> GIVEN DATA:
★ ★ ★ ★

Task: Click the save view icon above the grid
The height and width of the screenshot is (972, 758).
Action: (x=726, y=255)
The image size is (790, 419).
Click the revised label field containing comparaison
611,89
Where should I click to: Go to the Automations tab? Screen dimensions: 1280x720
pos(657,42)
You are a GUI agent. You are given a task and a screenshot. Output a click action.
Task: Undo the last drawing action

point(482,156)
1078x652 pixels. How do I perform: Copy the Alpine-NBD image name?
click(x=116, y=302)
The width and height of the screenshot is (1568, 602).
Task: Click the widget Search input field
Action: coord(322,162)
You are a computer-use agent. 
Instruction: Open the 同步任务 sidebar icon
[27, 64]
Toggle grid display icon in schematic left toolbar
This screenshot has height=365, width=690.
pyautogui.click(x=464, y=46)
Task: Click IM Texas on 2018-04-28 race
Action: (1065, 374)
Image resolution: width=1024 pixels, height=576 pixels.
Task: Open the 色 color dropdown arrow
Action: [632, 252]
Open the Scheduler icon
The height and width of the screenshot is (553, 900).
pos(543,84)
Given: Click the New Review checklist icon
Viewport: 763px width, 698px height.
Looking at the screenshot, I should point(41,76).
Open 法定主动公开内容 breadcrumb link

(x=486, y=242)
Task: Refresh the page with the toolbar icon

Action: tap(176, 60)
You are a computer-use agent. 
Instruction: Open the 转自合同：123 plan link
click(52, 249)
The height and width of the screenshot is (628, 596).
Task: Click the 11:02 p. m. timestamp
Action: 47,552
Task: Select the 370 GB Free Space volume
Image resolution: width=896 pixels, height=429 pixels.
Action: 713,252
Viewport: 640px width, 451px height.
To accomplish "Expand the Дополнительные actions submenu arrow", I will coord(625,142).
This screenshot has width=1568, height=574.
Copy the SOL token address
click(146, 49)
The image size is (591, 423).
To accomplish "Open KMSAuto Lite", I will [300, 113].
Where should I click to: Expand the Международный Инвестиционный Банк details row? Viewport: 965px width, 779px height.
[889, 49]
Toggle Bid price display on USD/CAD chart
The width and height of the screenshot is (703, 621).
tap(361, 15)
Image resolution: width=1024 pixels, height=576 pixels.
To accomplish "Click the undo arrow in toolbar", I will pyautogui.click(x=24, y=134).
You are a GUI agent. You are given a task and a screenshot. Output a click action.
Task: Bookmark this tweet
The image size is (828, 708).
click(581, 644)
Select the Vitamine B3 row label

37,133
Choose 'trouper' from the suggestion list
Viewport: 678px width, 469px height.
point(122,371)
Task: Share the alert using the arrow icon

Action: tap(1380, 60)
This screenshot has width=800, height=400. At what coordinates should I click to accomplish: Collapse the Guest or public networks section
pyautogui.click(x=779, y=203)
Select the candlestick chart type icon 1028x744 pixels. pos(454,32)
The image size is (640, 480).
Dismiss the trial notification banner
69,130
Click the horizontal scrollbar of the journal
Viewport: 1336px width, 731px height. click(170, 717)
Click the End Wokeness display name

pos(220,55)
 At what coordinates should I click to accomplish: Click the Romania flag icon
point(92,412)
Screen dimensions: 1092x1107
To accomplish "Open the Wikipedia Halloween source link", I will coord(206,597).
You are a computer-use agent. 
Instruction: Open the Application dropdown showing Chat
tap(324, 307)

★ ★ ★ ★

> WHAT IS REQUIRED:
Line by line, set the records above down again exactly.

> TASK RESULT:
Task: Click the save view icon above the grid
The height and width of the screenshot is (972, 758).
Action: (x=726, y=255)
The image size is (790, 419).
Click the revised label field containing comparaison
611,89
Where should I click to: Go to the Automations tab? Screen dimensions: 1280x720
pos(657,42)
You are a GUI agent. You are given a task and a screenshot. Output a click action.
Task: Undo the last drawing action

point(482,156)
1078x652 pixels. How do I perform: Copy the Alpine-NBD image name?
click(x=116, y=302)
The width and height of the screenshot is (1568, 602).
Task: Click the widget Search input field
Action: coord(322,162)
You are a computer-use agent. 
Instruction: Open the 同步任务 sidebar icon
[27, 64]
Toggle grid display icon in schematic left toolbar
This screenshot has height=365, width=690.
pyautogui.click(x=464, y=46)
Task: Click IM Texas on 2018-04-28 race
Action: (1065, 374)
Image resolution: width=1024 pixels, height=576 pixels.
Task: Open the 色 color dropdown arrow
Action: [632, 252]
Open the Scheduler icon
The height and width of the screenshot is (553, 900).
pos(543,84)
Given: Click the New Review checklist icon
Viewport: 763px width, 698px height.
Looking at the screenshot, I should point(41,76).
Open 法定主动公开内容 breadcrumb link

(x=486, y=242)
Task: Refresh the page with the toolbar icon

Action: tap(176, 60)
You are a computer-use agent. 
Instruction: Open the 转自合同：123 plan link
click(52, 249)
The height and width of the screenshot is (628, 596).
Task: Click the 11:02 p. m. timestamp
Action: 47,552
Task: Select the 370 GB Free Space volume
Image resolution: width=896 pixels, height=429 pixels.
Action: 713,252
Viewport: 640px width, 451px height.
To accomplish "Expand the Дополнительные actions submenu arrow", I will coord(625,142).
This screenshot has width=1568, height=574.
Copy the SOL token address
click(146, 49)
The image size is (591, 423).
To accomplish "Open KMSAuto Lite", I will [300, 113].
Where should I click to: Expand the Международный Инвестиционный Банк details row? Viewport: 965px width, 779px height.
[889, 49]
Toggle Bid price display on USD/CAD chart
The width and height of the screenshot is (703, 621).
tap(361, 15)
Image resolution: width=1024 pixels, height=576 pixels.
To accomplish "Click the undo arrow in toolbar", I will pyautogui.click(x=24, y=134).
You are a GUI agent. You are given a task and a screenshot. Output a click action.
Task: Bookmark this tweet
The image size is (828, 708).
click(581, 644)
Select the Vitamine B3 row label

37,133
Choose 'trouper' from the suggestion list
Viewport: 678px width, 469px height.
point(122,371)
Task: Share the alert using the arrow icon

Action: tap(1380, 60)
This screenshot has width=800, height=400. At what coordinates should I click to accomplish: Collapse the Guest or public networks section
pyautogui.click(x=779, y=203)
Select the candlestick chart type icon 1028x744 pixels. pos(454,32)
The image size is (640, 480).
Dismiss the trial notification banner
69,130
Click the horizontal scrollbar of the journal
Viewport: 1336px width, 731px height. click(170, 717)
Click the End Wokeness display name

pos(220,55)
 At what coordinates should I click to accomplish: Click the Romania flag icon
point(92,412)
Screen dimensions: 1092x1107
To accomplish "Open the Wikipedia Halloween source link", I will coord(206,597).
You are a computer-use agent. 
Instruction: Open the Application dropdown showing Chat
tap(324, 307)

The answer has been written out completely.